Monday, October 27th

THE MARVELOUS WEATHER goes on, and still no hard frost. I came back from a reading at Dartmouth, two nights away, yesterday afternoon and was able to pick some last bunches of flowers for the house … such joys! Now it is a windless day, a glittering ocean, so brilliant one cannot see the blue for the dazzle.

At Dartmouth, though all went well and I find Noel Perrin just as oddly charming as I did when we met at Yaddo I felt all my old horror at the academic atmosphere, the tremendous hazards involved, because an effective professor must be a performer, I suppose. A college is a closed world, a breeding ground for prima donnas. Noel is not like any of that, thank goodness. And the next day he, Ed Kenney, and I had a solemn walk up a steep field to converse with some cows and then along an old millrace, rich tumbling waters because of the deluge the day before.
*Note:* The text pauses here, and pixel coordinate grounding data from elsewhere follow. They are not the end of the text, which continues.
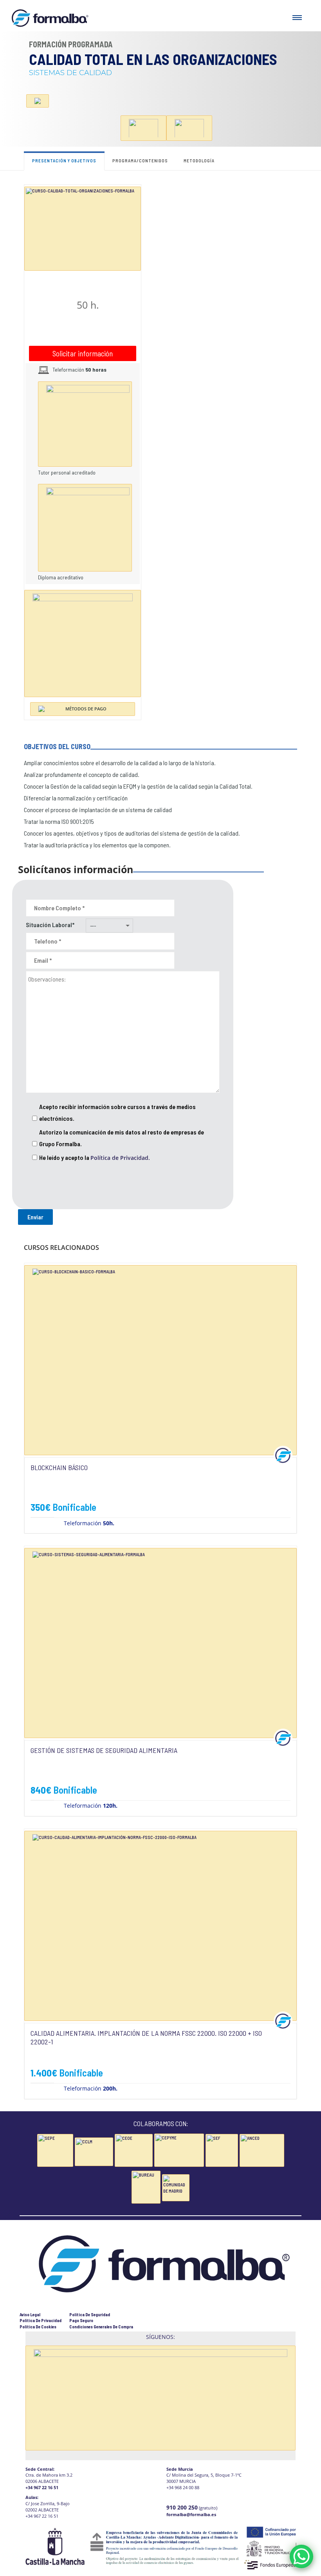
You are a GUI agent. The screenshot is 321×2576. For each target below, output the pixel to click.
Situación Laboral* (50, 924)
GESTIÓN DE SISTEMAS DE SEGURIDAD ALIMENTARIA (104, 1750)
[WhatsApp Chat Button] (301, 2556)
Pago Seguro (81, 2320)
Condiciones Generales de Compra (101, 2326)
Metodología (199, 160)
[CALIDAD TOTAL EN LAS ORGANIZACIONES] (82, 227)
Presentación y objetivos (64, 160)
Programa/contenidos (140, 160)
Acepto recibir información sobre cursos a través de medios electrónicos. (117, 1112)
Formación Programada (71, 44)
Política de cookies (38, 2326)
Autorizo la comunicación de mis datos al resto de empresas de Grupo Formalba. (121, 1137)
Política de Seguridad (89, 2314)
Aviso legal (30, 2314)
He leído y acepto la (94, 1157)
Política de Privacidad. (120, 1157)
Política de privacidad (40, 2320)
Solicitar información (82, 353)
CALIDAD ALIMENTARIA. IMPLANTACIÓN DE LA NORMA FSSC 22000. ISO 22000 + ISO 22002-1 (146, 2037)
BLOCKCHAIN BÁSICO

On the drive home I had a brief glimpse of the Warners (heartwarming like a tonic) and then stopped at Lotte Jacobi’s for lunch. The best thing of the weekend was a bowl of salad—the small dark-green lettuce leaves, strewn about with brilliant orange nasturtiums and two marigolds … it tasted as delicious as it looked. Lotte is just back from a show of her photographs in Philadelphia and must have been tired, but as always we had a long good talk. She always manages to set everything in proportion for me again.

I’m dreadfully anxious about the book and must get to work now. The reward will be planting lily bulbs this afternoon.